● **Task statement**: Once you find the line below that contains "Where should I", write it out along with every later line exactly as given, stopping only when the records end. Omit the pictures.

Saved entries

----

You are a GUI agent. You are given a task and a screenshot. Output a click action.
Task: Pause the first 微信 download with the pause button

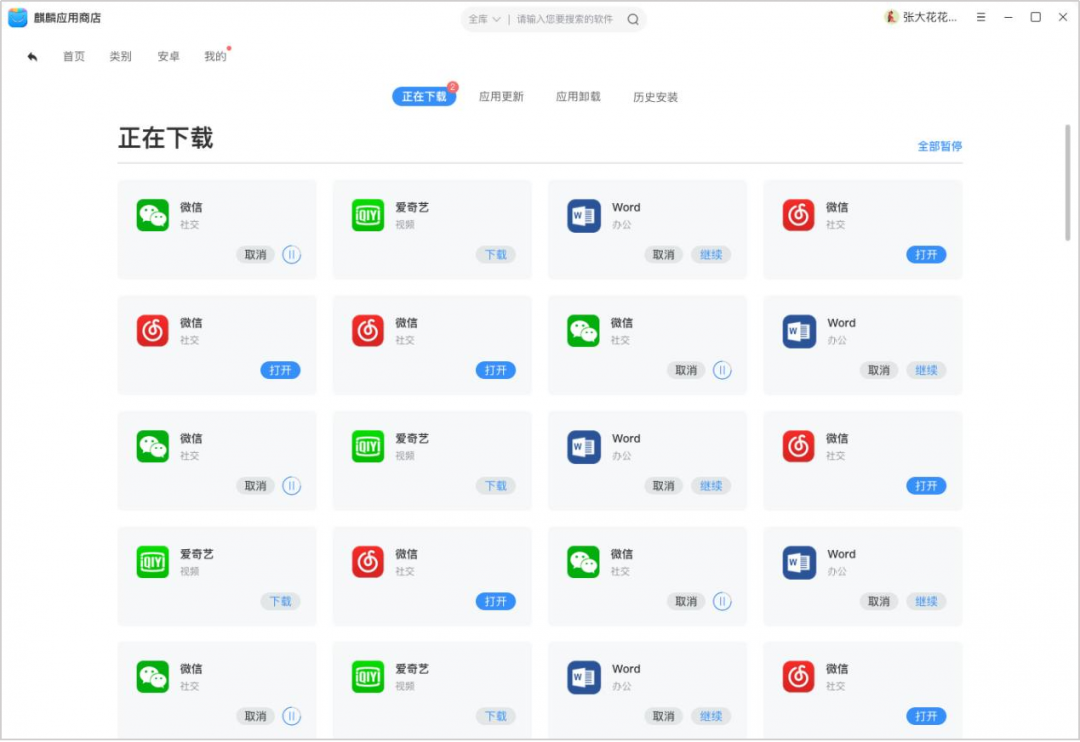click(291, 255)
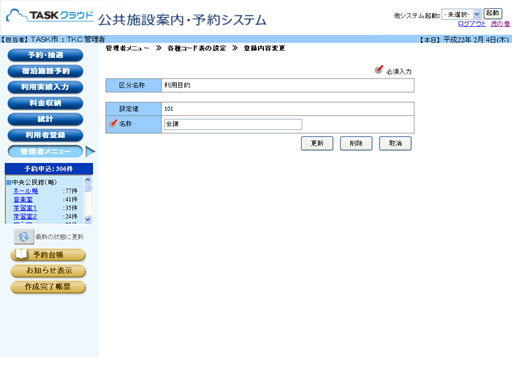Screen dimensions: 512x384
Task: Go to 各種コード表の設定 breadcrumb
Action: pos(197,48)
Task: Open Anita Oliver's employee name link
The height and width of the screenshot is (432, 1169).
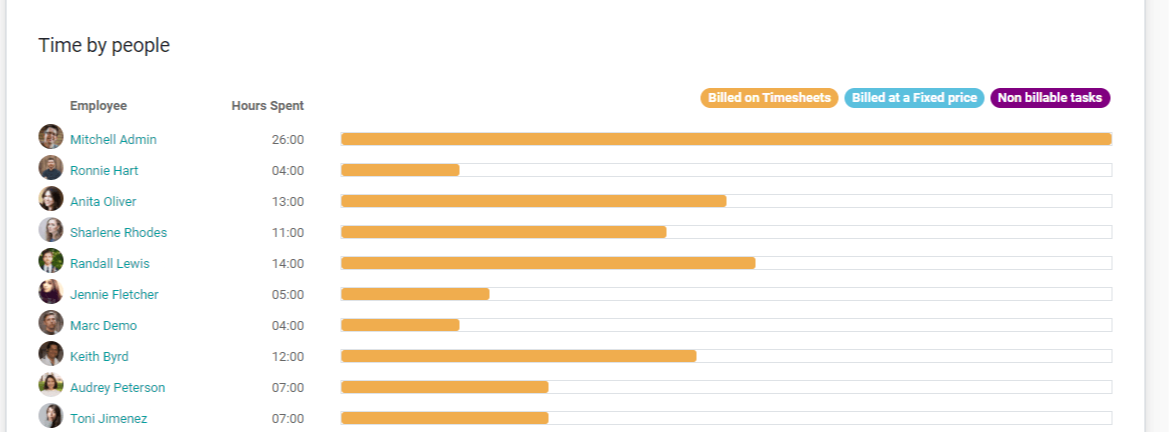Action: pyautogui.click(x=103, y=201)
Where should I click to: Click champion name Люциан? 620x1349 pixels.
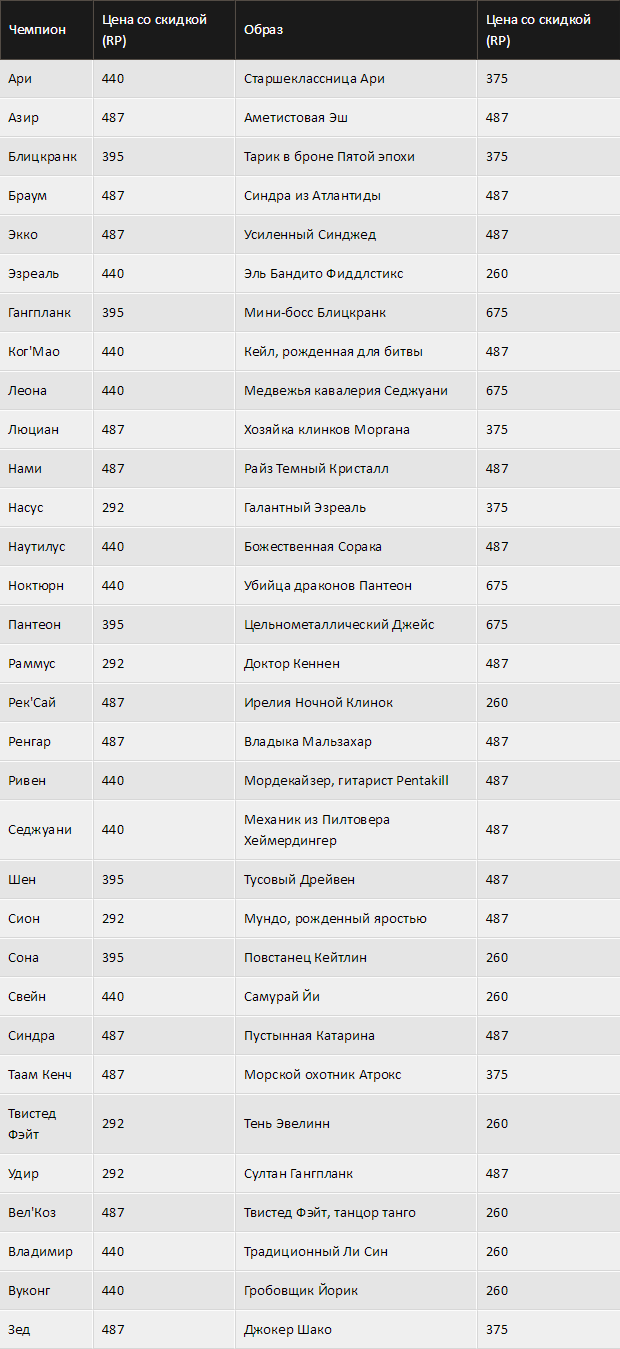point(33,429)
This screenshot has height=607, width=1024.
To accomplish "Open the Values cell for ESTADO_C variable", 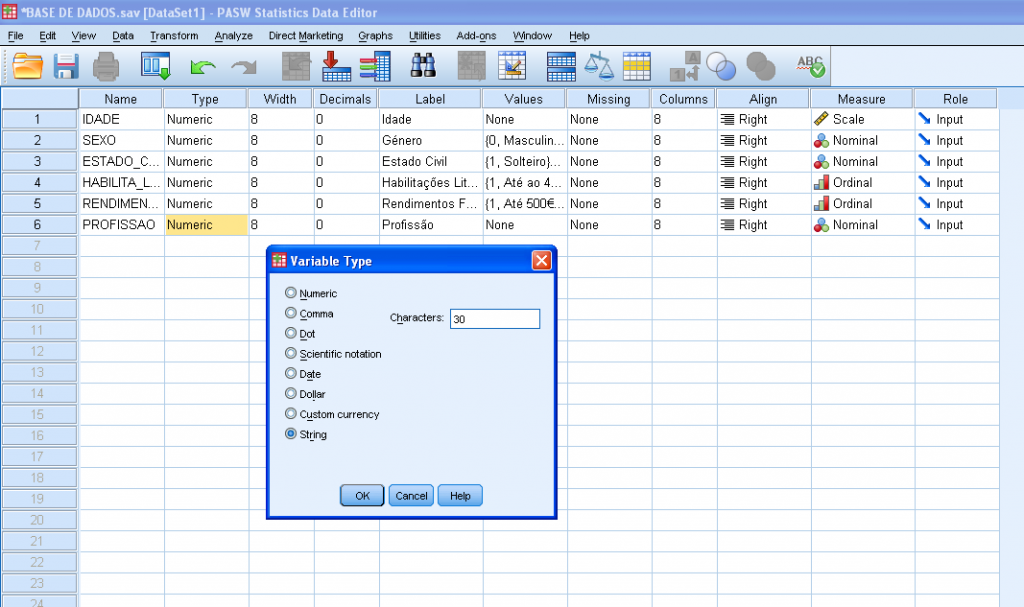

----

● **Result**:
Where should I click to: Click champion name Люциан? 620x1349 pixels.
point(33,429)
This screenshot has height=607, width=1024.
To accomplish "Open the Values cell for ESTADO_C variable", 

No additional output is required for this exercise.